▶ **Brief**: Below are several entries. Transcribe exactly those lines that fall from the one with "Open the ISO 62 link in the 平衡 row" through the one with "Viewport: 950px width, 699px height.", end lines included.

▶ **Input for this task**:
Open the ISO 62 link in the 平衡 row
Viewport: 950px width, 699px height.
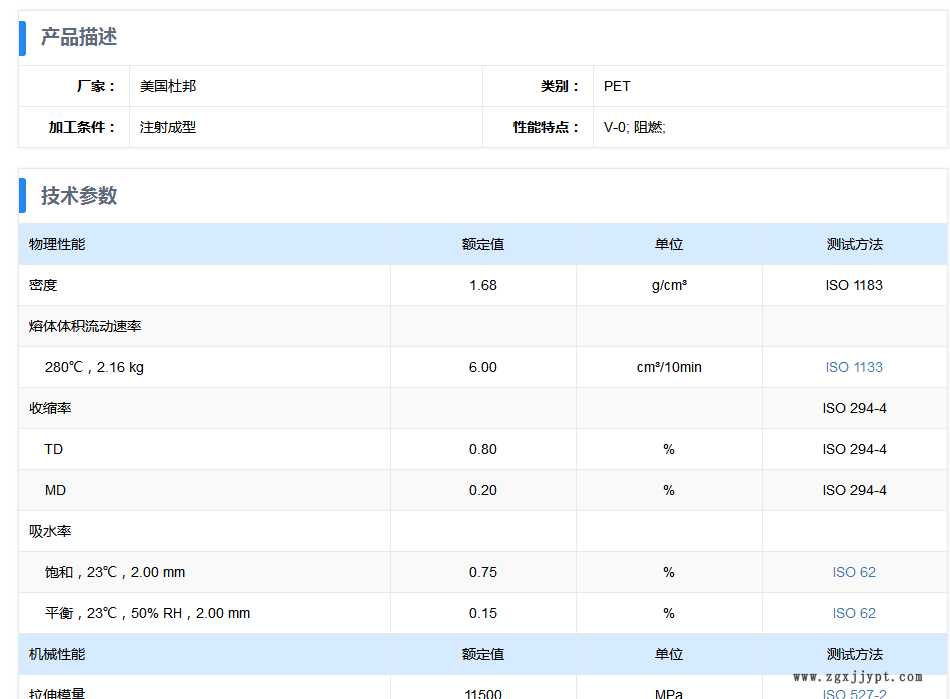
==
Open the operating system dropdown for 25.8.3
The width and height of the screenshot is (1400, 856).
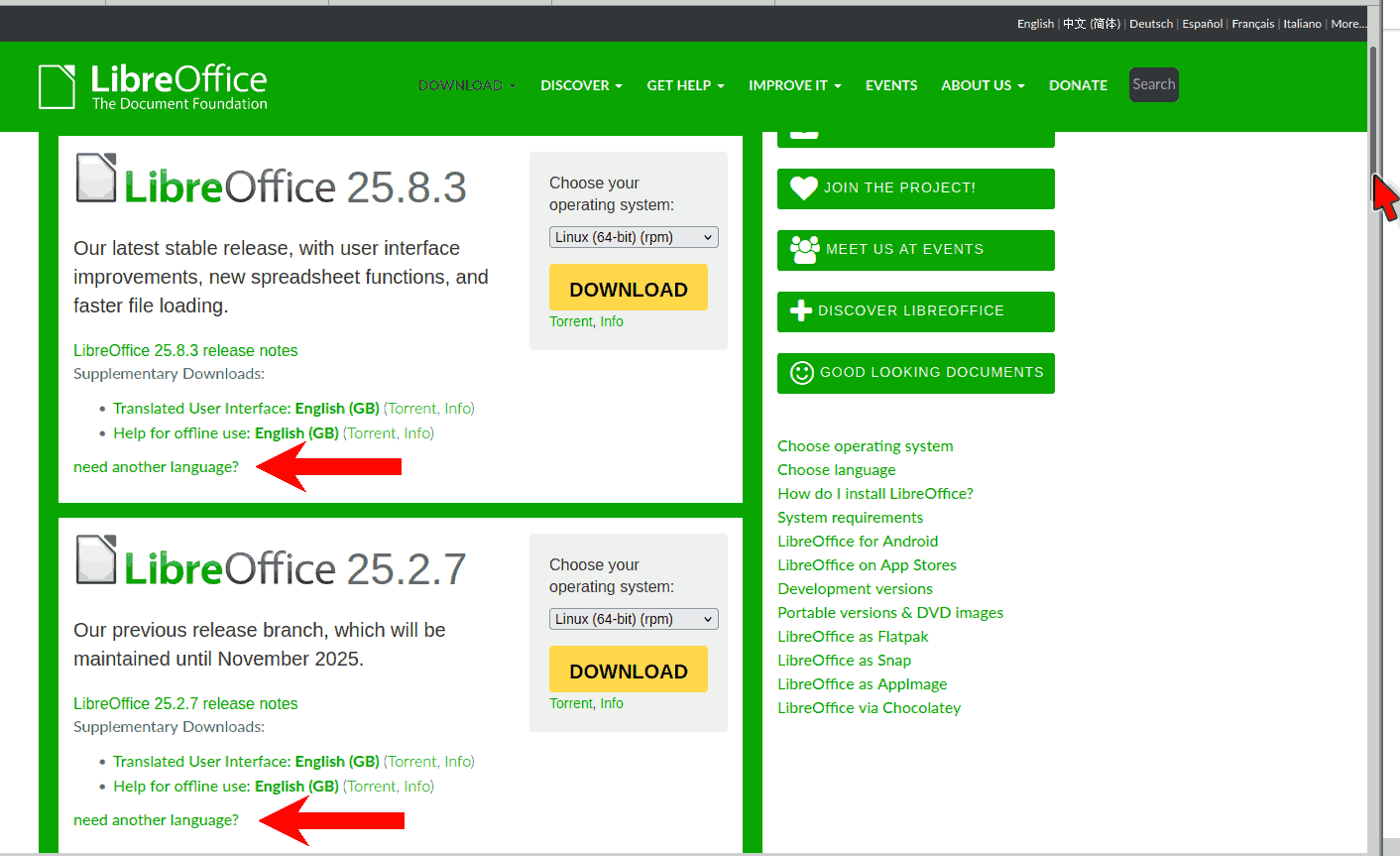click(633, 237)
==
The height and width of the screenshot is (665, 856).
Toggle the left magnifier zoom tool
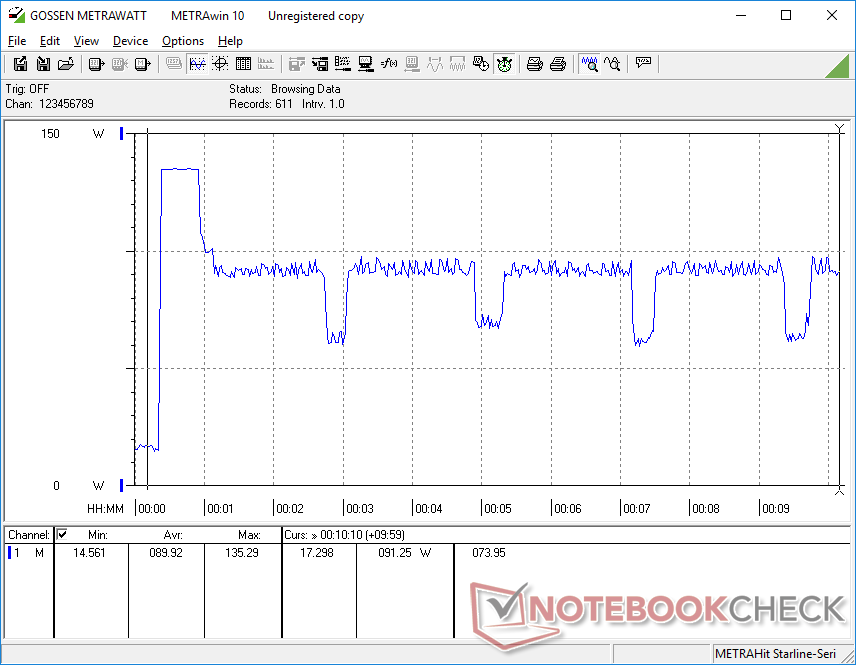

▶ **Output for this exercise**:
Open the ISO 62 link in the 平衡 row
Viewport: 950px width, 699px height.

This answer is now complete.